Several European leaders also made statements commemorating the day and drawing parallels between the Europe which allowed the Holocaust to happen and modern-day anti-Semitism. In a message to European Jewry on Tuesday, European Commission President Jean-Claude Juncker said that he had never imagined that 71 years after the liberation of Auschwitz, Jews in France would be told to hide their kippahs, Jewish schools and synagogues would have to be guarded, and Europe would be so inhospitable to Jews that immigration to Israel would reach an all-time high.

Juncker said that it was of the utmost importance to “counter the dangerous rise of extremism, racism, xenophobia, nationalism and anti-Semitism.” He added, “We are determined: Never again. Because a Europe of hate is one that we refuse. Because a Europe without Jews would be no longer Europe.”

On Monday, German Chancellor Angela Merkel, who recently admitted that anti-Semitism in Germany is “more widespread than we imagine,” opened an exhibition of Holocaust art in Berlin featuring 100 works by 50 Jewish Holocaust inmates and survivors, on loan from the Israel’s Holocaust museum, Yad Vashem.

German Chancellor Angela Merkel (center) at an exhibit of Holocaust art on January 25, 2016. (Photo: YouTube)
German Chancellor Angela Merkel (center) at an exhibit of Holocaust art. (Photo: YouTube)

“The millions of individual stories during the Shoah remain deeply rooted in our national conscience,” said Merkel at the opening of the show, using the Hebrew word for the Holocaust.
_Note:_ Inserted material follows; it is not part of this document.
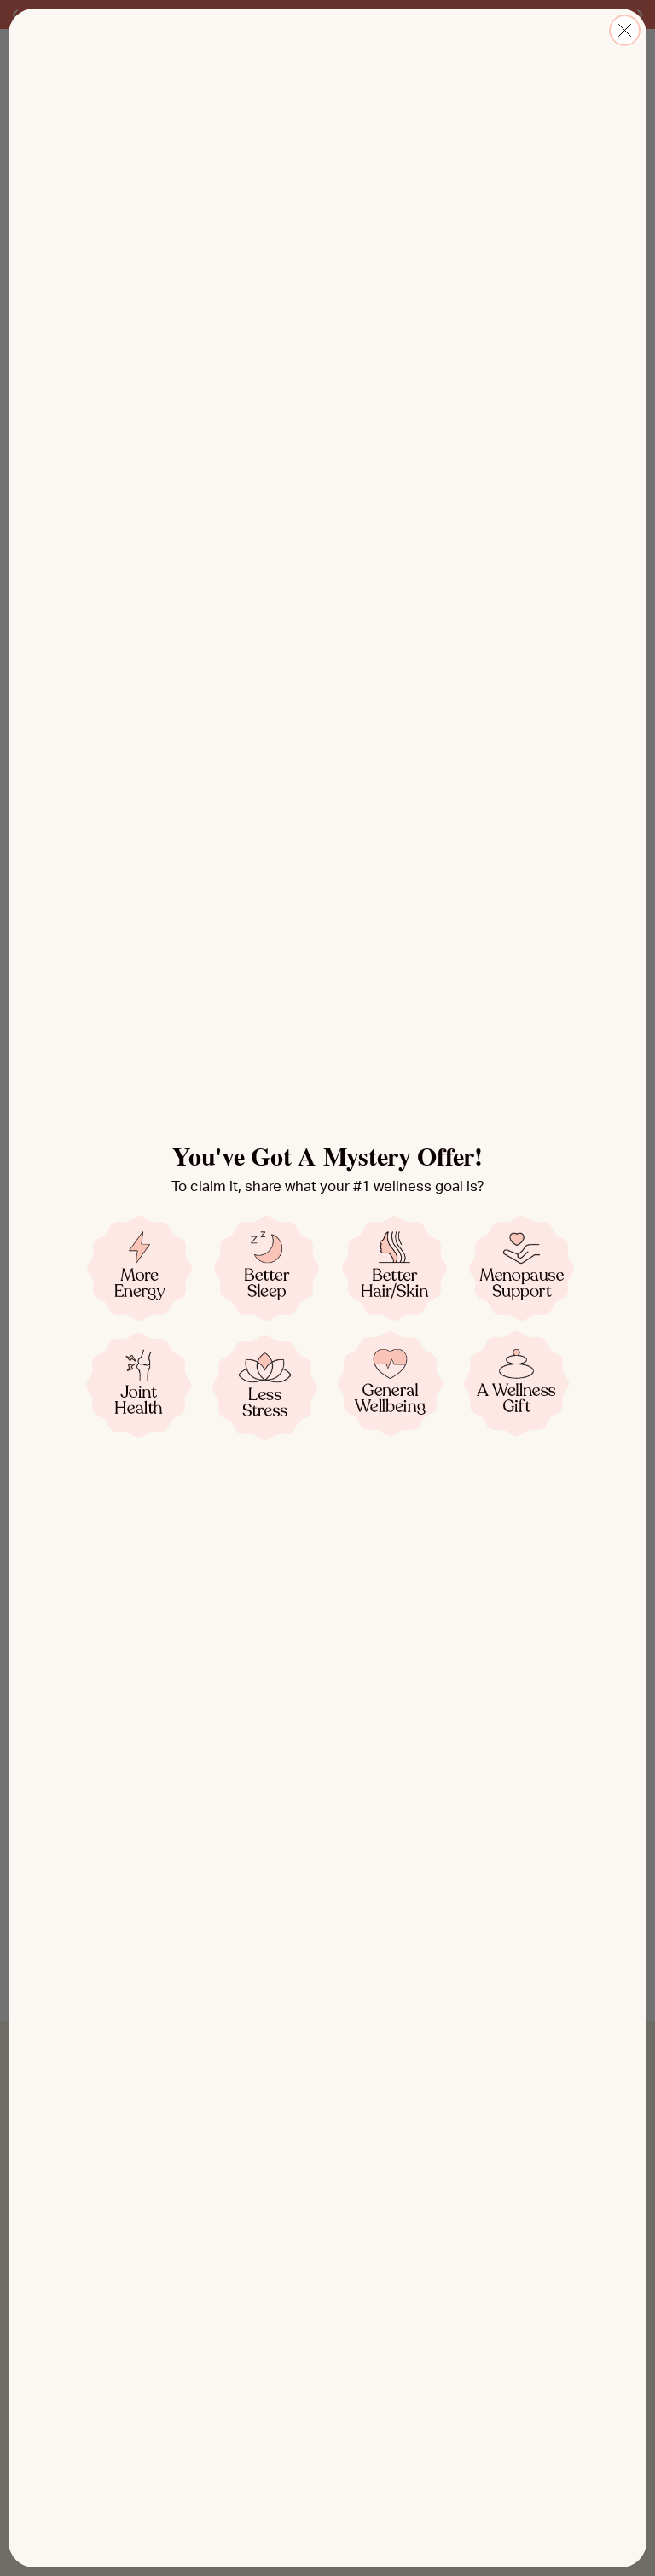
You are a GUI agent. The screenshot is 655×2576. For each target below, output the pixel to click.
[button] (139, 1268)
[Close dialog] (625, 30)
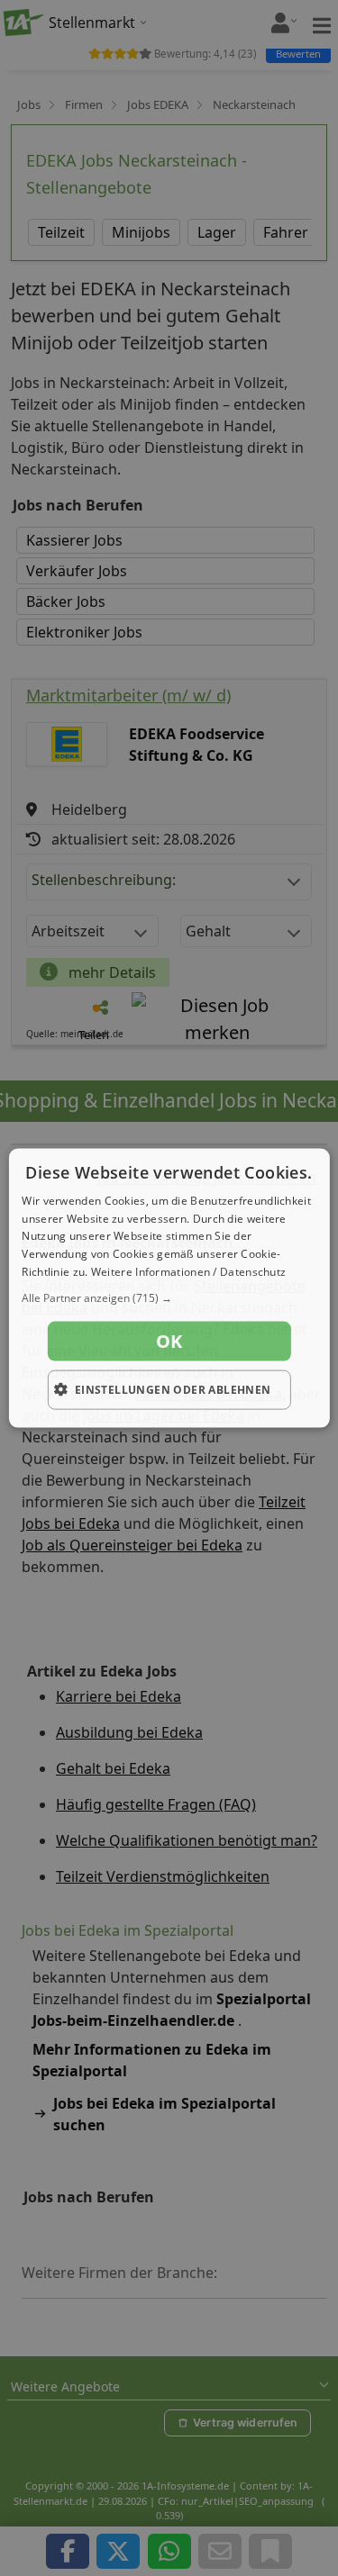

At the site of Auschwitz itself, which was liberated by Allied troops on January 27, 1945, Polish President Andrzej Duda is expected to attend the annual memorial ceremony on Wednesday, along with Croatian president Kolinda Grabar-Kitarovic.

Events and ceremonies marking the day will also take place at UNESCO headquarters in Paris and at the United Nations complex in New York.

Last week, the Vatican issued a statement recognizing International Holocaust Remembrance Day, saying that the day “calls for a universal and ever deeper respect for the dignity of every person.”

A Vatican representative said, “In remembering the Holocaust, we also remember that unless all men and women are recognized as one great family and unless we coexist with both neighbor and stranger, inhumanity awaits us.”